[[ EXTRACTED MATERIAL, beginning ]]
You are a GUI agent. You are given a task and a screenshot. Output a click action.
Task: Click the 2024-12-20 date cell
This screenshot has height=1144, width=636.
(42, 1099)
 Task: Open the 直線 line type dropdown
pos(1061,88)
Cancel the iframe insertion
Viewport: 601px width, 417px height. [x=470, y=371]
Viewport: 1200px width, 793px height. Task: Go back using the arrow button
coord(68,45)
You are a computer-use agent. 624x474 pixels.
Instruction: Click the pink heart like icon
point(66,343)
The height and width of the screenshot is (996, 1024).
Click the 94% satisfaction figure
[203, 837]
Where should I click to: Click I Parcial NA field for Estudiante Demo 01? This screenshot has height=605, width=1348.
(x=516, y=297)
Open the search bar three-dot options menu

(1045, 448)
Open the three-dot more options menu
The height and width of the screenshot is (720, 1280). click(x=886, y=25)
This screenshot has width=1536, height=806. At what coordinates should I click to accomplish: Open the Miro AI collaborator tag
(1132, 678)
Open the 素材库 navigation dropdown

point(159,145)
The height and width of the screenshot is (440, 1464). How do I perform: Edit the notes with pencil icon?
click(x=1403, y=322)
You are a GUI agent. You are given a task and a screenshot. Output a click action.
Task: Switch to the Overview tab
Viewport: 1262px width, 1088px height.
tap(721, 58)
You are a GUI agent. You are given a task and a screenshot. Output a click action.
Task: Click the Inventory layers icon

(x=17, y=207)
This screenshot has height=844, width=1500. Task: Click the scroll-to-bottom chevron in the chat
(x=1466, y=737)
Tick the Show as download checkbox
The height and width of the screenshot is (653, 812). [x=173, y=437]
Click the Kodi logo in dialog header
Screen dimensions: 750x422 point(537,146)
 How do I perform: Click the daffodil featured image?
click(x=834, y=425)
[[ EXTRACTED MATERIAL, end ]]
PROBLEM DESCRIPTION: Output the data in full, precisely as it appears above.

RESULT OF THE TASK:
You are a GUI agent. You are given a task and a screenshot. Output a click action.
Task: Click the 2024-12-20 date cell
This screenshot has height=1144, width=636.
(42, 1099)
 Task: Open the 直線 line type dropdown
pos(1061,88)
Cancel the iframe insertion
Viewport: 601px width, 417px height. [x=470, y=371]
Viewport: 1200px width, 793px height. Task: Go back using the arrow button
coord(68,45)
You are a computer-use agent. 624x474 pixels.
Instruction: Click the pink heart like icon
point(66,343)
The height and width of the screenshot is (996, 1024).
Click the 94% satisfaction figure
[203, 837]
Where should I click to: Click I Parcial NA field for Estudiante Demo 01? This screenshot has height=605, width=1348.
(x=516, y=297)
Open the search bar three-dot options menu

(1045, 448)
Open the three-dot more options menu
The height and width of the screenshot is (720, 1280). click(x=886, y=25)
This screenshot has width=1536, height=806. At what coordinates should I click to accomplish: Open the Miro AI collaborator tag
(1132, 678)
Open the 素材库 navigation dropdown

point(159,145)
The height and width of the screenshot is (440, 1464). How do I perform: Edit the notes with pencil icon?
click(x=1403, y=322)
You are a GUI agent. You are given a task and a screenshot. Output a click action.
Task: Switch to the Overview tab
Viewport: 1262px width, 1088px height.
tap(721, 58)
You are a GUI agent. You are given a task and a screenshot. Output a click action.
Task: Click the Inventory layers icon

(x=17, y=207)
This screenshot has height=844, width=1500. Task: Click the scroll-to-bottom chevron in the chat
(x=1466, y=737)
Tick the Show as download checkbox
The height and width of the screenshot is (653, 812). [x=173, y=437]
Click the Kodi logo in dialog header
Screen dimensions: 750x422 point(537,146)
 How do I perform: Click the daffodil featured image?
click(x=834, y=425)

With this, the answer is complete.